Short task — Rewrite the lines below, changing each "Given:" to "Goal:" and leaving everything else untouched.
** Start Data for this task **
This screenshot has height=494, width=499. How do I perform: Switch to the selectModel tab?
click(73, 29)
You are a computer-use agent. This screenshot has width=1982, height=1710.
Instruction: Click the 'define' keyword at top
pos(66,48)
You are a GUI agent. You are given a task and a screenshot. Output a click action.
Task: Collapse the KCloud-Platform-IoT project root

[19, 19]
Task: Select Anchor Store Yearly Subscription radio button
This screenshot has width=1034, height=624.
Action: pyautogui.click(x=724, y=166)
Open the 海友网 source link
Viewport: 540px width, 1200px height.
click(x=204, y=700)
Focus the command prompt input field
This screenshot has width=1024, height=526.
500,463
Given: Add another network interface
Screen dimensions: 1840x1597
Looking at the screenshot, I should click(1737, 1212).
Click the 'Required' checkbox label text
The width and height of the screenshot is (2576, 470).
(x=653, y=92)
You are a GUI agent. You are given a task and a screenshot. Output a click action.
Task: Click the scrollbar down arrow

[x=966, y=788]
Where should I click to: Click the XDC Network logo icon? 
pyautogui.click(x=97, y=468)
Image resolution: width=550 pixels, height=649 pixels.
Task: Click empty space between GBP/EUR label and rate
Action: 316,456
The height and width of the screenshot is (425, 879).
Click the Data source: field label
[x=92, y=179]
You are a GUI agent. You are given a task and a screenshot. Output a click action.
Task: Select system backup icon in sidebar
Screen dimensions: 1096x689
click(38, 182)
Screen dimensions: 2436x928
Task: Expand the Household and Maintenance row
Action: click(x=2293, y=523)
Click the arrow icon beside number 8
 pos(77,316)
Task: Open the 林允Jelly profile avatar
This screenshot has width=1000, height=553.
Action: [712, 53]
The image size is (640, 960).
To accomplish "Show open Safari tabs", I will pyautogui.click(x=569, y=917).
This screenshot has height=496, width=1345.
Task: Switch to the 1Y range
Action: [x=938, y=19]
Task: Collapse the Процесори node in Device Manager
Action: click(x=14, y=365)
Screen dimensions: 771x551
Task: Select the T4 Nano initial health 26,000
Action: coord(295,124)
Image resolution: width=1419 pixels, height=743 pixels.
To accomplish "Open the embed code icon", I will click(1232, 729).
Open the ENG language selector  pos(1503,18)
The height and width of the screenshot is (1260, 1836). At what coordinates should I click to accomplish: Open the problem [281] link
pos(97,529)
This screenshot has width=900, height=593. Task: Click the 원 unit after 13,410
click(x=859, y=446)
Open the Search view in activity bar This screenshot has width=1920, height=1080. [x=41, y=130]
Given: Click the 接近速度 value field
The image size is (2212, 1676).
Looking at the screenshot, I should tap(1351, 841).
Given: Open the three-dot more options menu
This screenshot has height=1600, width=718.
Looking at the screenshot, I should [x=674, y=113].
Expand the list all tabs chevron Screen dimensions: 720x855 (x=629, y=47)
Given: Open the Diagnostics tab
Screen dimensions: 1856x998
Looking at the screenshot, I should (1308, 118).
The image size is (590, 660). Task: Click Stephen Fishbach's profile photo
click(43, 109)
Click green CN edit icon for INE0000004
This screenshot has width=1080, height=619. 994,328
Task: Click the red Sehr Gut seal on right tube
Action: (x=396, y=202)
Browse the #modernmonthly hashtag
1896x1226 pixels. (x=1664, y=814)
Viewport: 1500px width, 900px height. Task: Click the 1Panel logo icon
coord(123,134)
** End Data for this task **
Answer for the task —
This screenshot has height=494, width=499. How do I perform: Switch to the selectModel tab?
click(73, 29)
You are a computer-use agent. This screenshot has width=1982, height=1710.
Instruction: Click the 'define' keyword at top
pos(66,48)
You are a GUI agent. You are given a task and a screenshot. Output a click action.
Task: Collapse the KCloud-Platform-IoT project root

[19, 19]
Task: Select Anchor Store Yearly Subscription radio button
This screenshot has width=1034, height=624.
Action: pyautogui.click(x=724, y=166)
Open the 海友网 source link
Viewport: 540px width, 1200px height.
click(x=204, y=700)
Focus the command prompt input field
This screenshot has width=1024, height=526.
500,463
Goal: Add another network interface
Screen dimensions: 1840x1597
Looking at the screenshot, I should click(1737, 1212).
Click the 'Required' checkbox label text
The width and height of the screenshot is (2576, 470).
(x=653, y=92)
You are a GUI agent. You are given a task and a screenshot. Output a click action.
Task: Click the scrollbar down arrow

[x=966, y=788]
Where should I click to: Click the XDC Network logo icon? 
pyautogui.click(x=97, y=468)
Image resolution: width=550 pixels, height=649 pixels.
Task: Click empty space between GBP/EUR label and rate
Action: 316,456
The height and width of the screenshot is (425, 879).
Click the Data source: field label
[x=92, y=179]
You are a GUI agent. You are given a task and a screenshot. Output a click action.
Task: Select system backup icon in sidebar
Screen dimensions: 1096x689
click(38, 182)
Screen dimensions: 2436x928
Task: Expand the Household and Maintenance row
Action: click(x=2293, y=523)
Click the arrow icon beside number 8
 pos(77,316)
Task: Open the 林允Jelly profile avatar
This screenshot has width=1000, height=553.
Action: [712, 53]
The image size is (640, 960).
To accomplish "Show open Safari tabs", I will pyautogui.click(x=569, y=917).
This screenshot has height=496, width=1345.
Task: Switch to the 1Y range
Action: [x=938, y=19]
Task: Collapse the Процесори node in Device Manager
Action: click(x=14, y=365)
Screen dimensions: 771x551
Task: Select the T4 Nano initial health 26,000
Action: coord(295,124)
Image resolution: width=1419 pixels, height=743 pixels.
To accomplish "Open the embed code icon", I will click(1232, 729).
Open the ENG language selector  pos(1503,18)
The height and width of the screenshot is (1260, 1836). At what coordinates should I click to accomplish: Open the problem [281] link
pos(97,529)
This screenshot has width=900, height=593. Task: Click the 원 unit after 13,410
click(x=859, y=446)
Open the Search view in activity bar This screenshot has width=1920, height=1080. [x=41, y=130]
Goal: Click the 接近速度 value field
The image size is (2212, 1676).
Looking at the screenshot, I should tap(1351, 841).
Goal: Open the three-dot more options menu
This screenshot has height=1600, width=718.
Looking at the screenshot, I should [x=674, y=113].
Expand the list all tabs chevron Screen dimensions: 720x855 (x=629, y=47)
Goal: Open the Diagnostics tab
Screen dimensions: 1856x998
Looking at the screenshot, I should (1308, 118).
The image size is (590, 660). Task: Click Stephen Fishbach's profile photo
click(43, 109)
Click green CN edit icon for INE0000004
This screenshot has width=1080, height=619. 994,328
Task: Click the red Sehr Gut seal on right tube
Action: (x=396, y=202)
Browse the #modernmonthly hashtag
1896x1226 pixels. (x=1664, y=814)
Viewport: 1500px width, 900px height. Task: Click the 1Panel logo icon
coord(123,134)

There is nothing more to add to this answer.